▶ [What you will do] In the lines from the one with "The height and" to the one with "the plus icon", put "image" in place of "screenshot" and write those lines out again with nothing else changed. Leave the pictures out.

▶ [Data supplied]
########
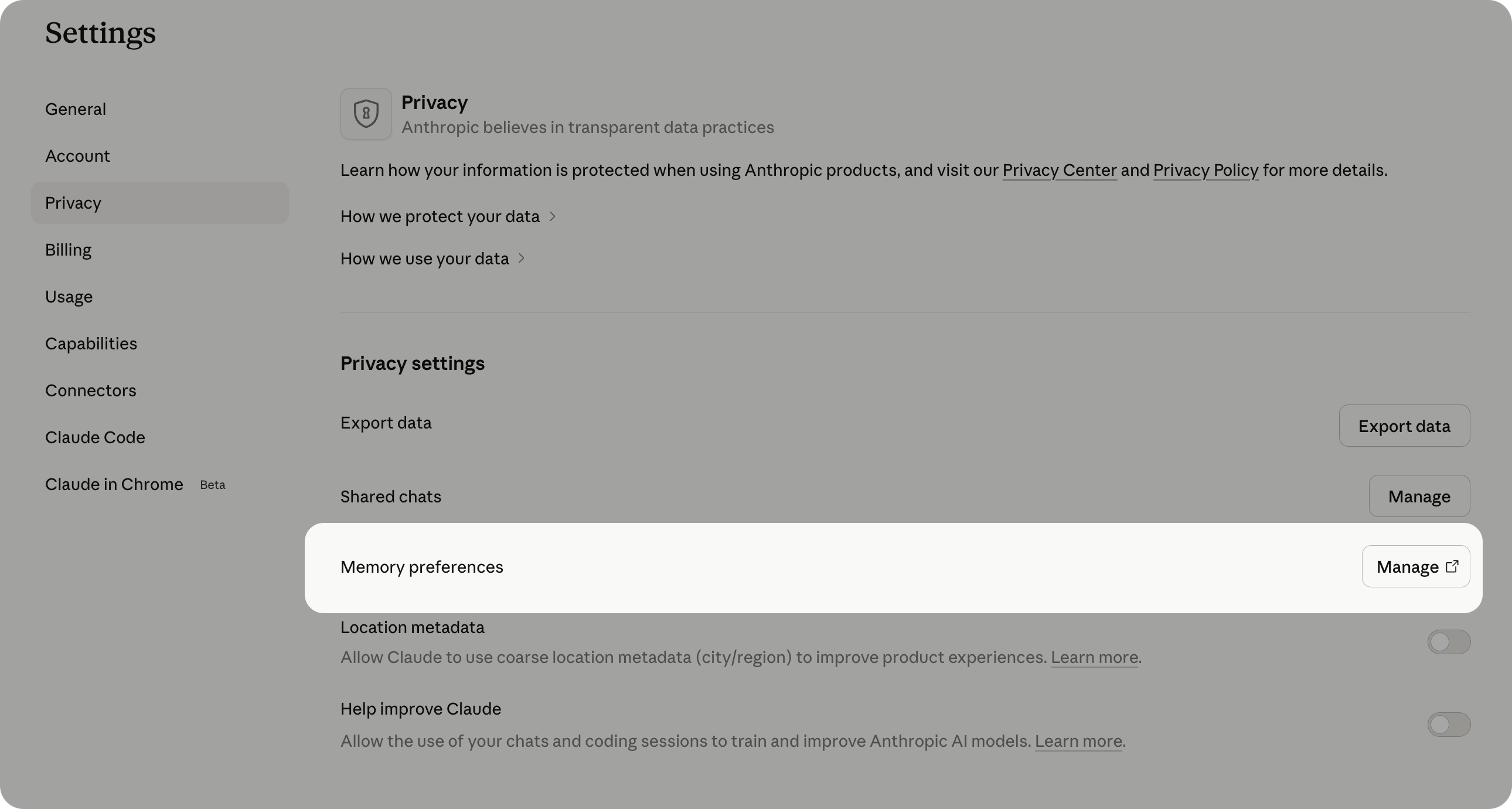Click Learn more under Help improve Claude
########
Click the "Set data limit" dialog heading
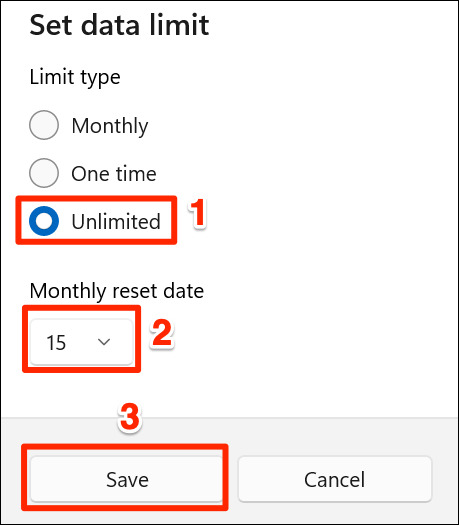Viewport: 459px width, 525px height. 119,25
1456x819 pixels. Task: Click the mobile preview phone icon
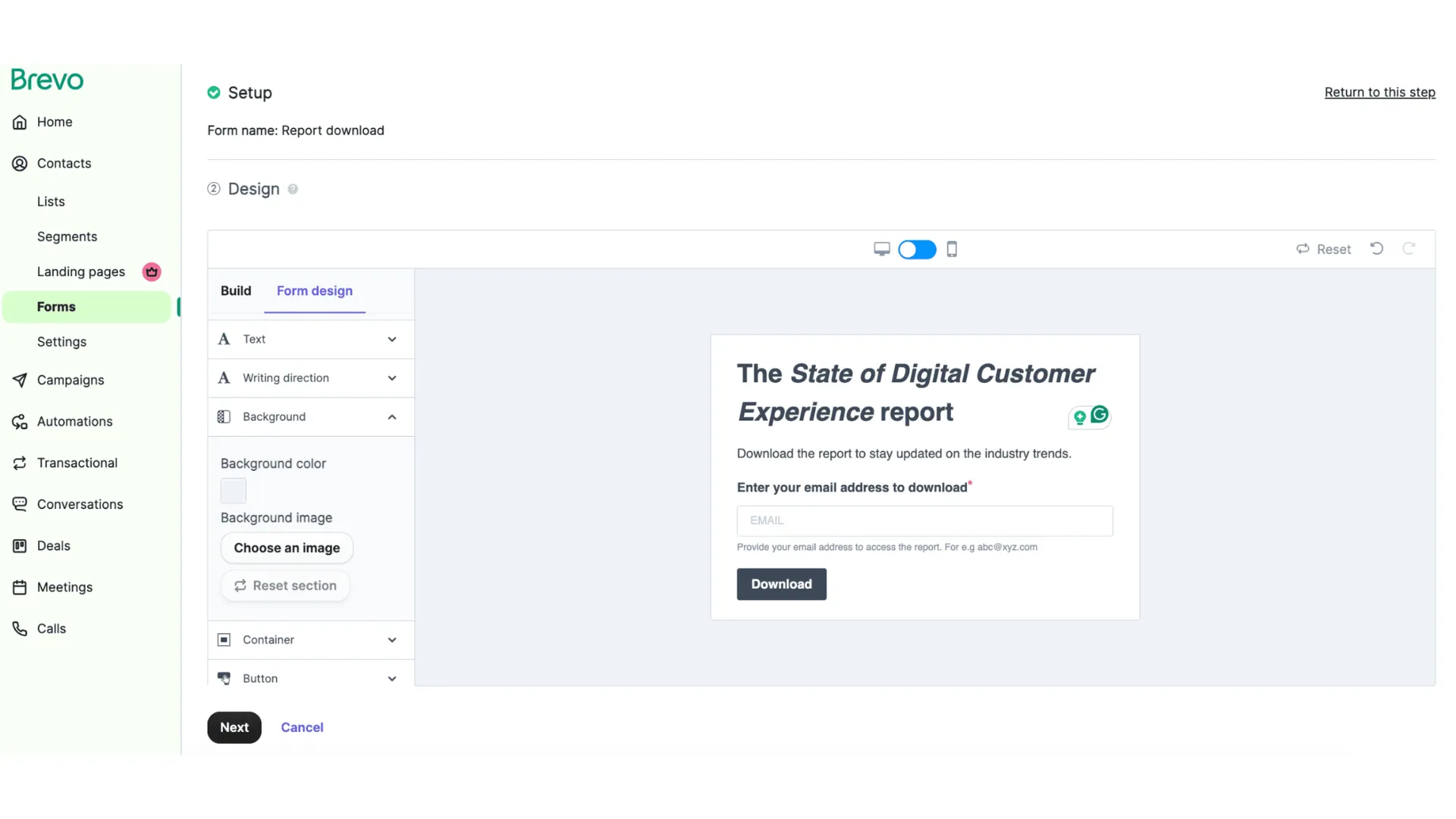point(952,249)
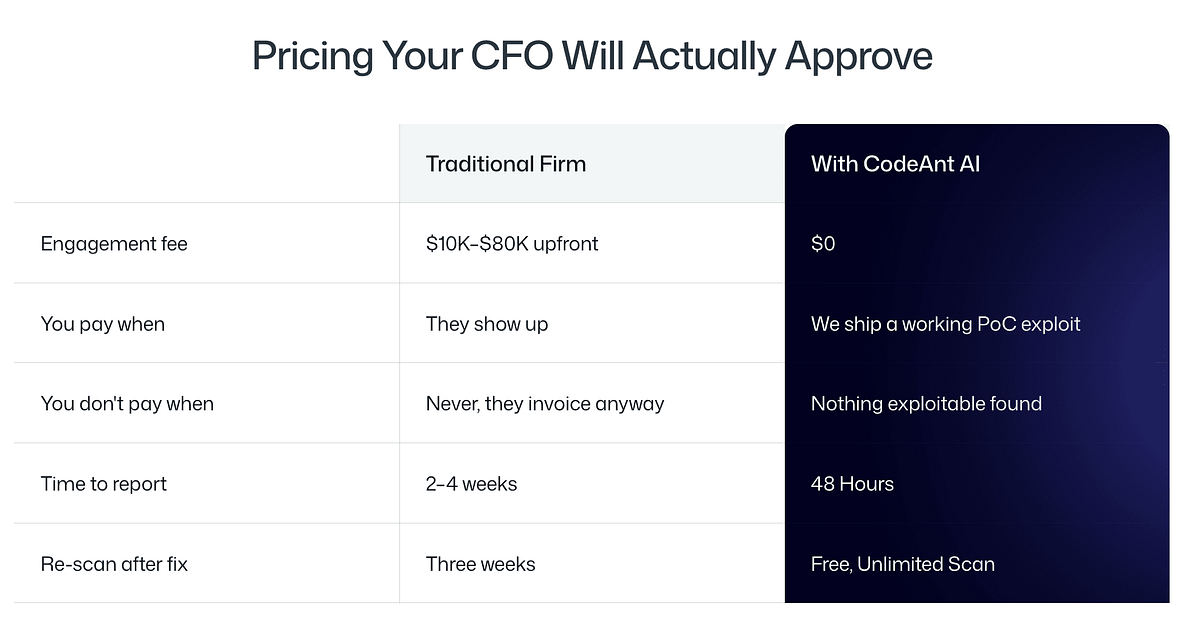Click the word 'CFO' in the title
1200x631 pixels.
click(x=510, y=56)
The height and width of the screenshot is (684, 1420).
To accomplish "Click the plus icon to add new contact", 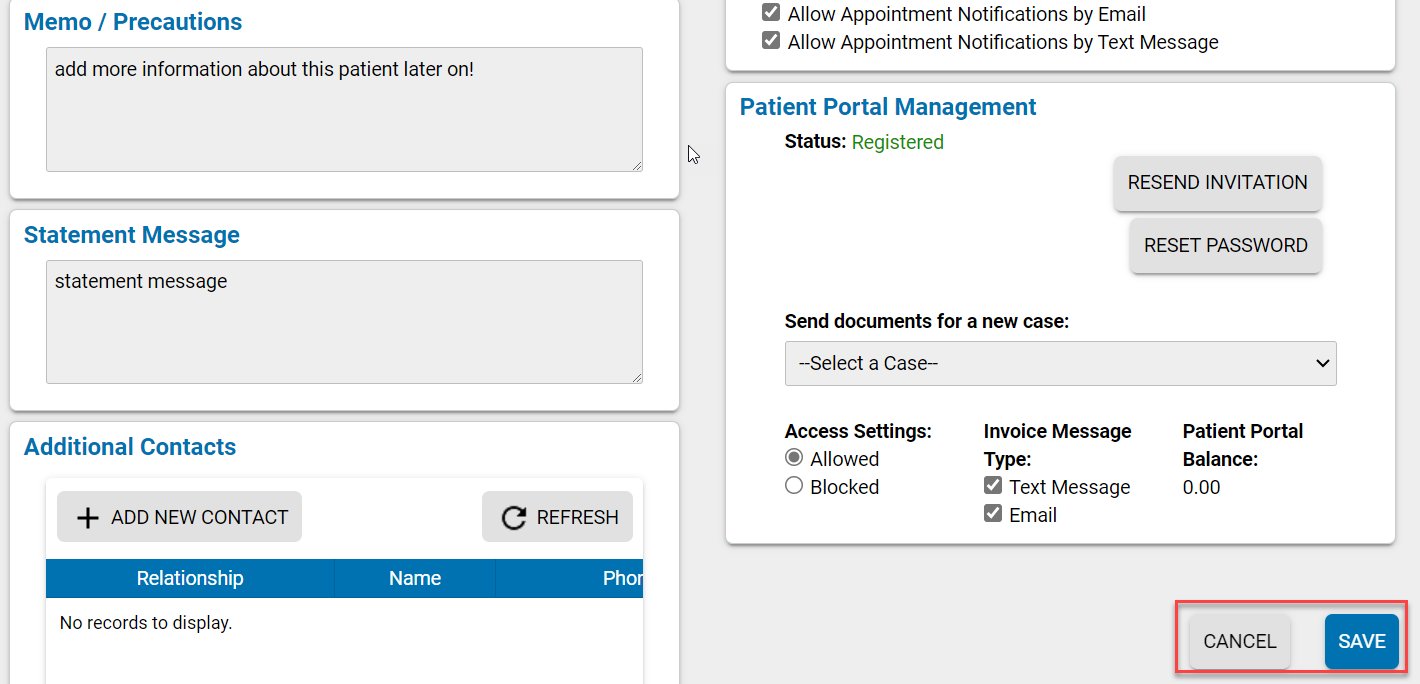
########
▶ [Solution to this task]
The height and width of the image is (684, 1420).
To accomplish "Click the plus icon to add new contact", 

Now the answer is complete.